Why Does My Cat Bite My Child?
As described in the Feline Fury article, there are several reasons why a cat may lash out. No doubt the most worrying is when they do so at a child.
Even so if you read that above article and pay attention to the videos below, you can see that in all cases the cat is feeling stressed and clearly signalling this with body language long before the actual scratch or bite.
Cat Attack Videos
This one is even worse. You have got to wonder what kind of parent, never mind what kind of cat owner, would allow the cat and baby to interact in this way and THEN keep filming when they baby gets bitten. The wide open stare and laid back ears at around 0.18 secs are classic signs that that baby is going to get attacked by the cat.
Again on this one around the 0.18 mark you can see the laid back ears and the tail swishing. That cat is getting pretty fed up of being pestered by the little boy. In fact, after the body signals the final pounce was quite gentle.

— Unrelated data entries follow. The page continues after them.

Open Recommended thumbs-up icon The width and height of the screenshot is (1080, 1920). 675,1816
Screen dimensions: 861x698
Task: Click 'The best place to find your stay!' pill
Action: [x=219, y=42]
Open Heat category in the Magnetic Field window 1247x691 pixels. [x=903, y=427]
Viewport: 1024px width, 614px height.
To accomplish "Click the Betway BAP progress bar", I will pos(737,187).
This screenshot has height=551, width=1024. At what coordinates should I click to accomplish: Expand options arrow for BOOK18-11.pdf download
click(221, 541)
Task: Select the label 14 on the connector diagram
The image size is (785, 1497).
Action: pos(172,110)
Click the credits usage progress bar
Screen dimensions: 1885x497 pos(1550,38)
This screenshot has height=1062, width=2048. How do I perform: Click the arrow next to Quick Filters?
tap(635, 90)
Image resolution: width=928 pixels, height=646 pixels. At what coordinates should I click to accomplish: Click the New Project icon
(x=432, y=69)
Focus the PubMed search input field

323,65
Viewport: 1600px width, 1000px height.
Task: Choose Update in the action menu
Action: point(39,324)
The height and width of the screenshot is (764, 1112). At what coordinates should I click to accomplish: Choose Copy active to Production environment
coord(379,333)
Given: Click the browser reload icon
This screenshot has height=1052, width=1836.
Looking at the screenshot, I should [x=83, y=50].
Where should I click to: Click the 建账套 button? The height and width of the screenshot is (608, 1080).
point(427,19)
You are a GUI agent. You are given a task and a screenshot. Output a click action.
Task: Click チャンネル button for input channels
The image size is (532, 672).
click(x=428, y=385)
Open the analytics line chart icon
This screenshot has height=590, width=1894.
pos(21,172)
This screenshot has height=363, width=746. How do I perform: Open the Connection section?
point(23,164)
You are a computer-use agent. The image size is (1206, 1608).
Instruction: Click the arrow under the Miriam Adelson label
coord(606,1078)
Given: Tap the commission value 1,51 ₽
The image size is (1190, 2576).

It could have been a lot worse.
Although it might seem like it, cats rarely just lash out, out of the blue. They give signals first to let you know they have had enough. If your child is playing to rough the cat may be stimulated to retaliate out of aggression or fear. Here’s what to look out for:
Learn to Speak Cat
Ears: Moving from typical upright position to swivel to the back so you actually can see the outside back of the ears from the front. This is an aggressive posture. The ears flat down against the skull is a fearful posture. Either can lead to an attack.
Eyes: While an open eyed gaze is friendly to a cat, a flat wide stare is not. You can see that in the second video. The cat goes very still, focusses intently on the child0’s face with a flat wide glare, turns his ears back and ounces.
Tail: On the third video the cat’s tail is swishing back and forth, Cats can say a lot with their tail and that is a classic sign of getting mad. If you have a cat sitting on your knee and its tail starts to lash like that, it’s time to get up and let her roll off your lap. Same thing if you see a cat your child is playing with begin to switch its tail. If that happens it is time to separate cat and child and have a little cool down time.
Preventing Cat Bites or Scratches
One of the best things you can do to prevent your cat from lashing out at your children is to teach them to respect the cat’s body language. If the child is too young to understand that lesson, then they should not be left alone to play with the cat. In that case, you have to keep an eye on the situation and remove the cat or the child from the room. Also make sure that the cat has a quiet and kid-free space she can bolt too when she is feeling stressed out.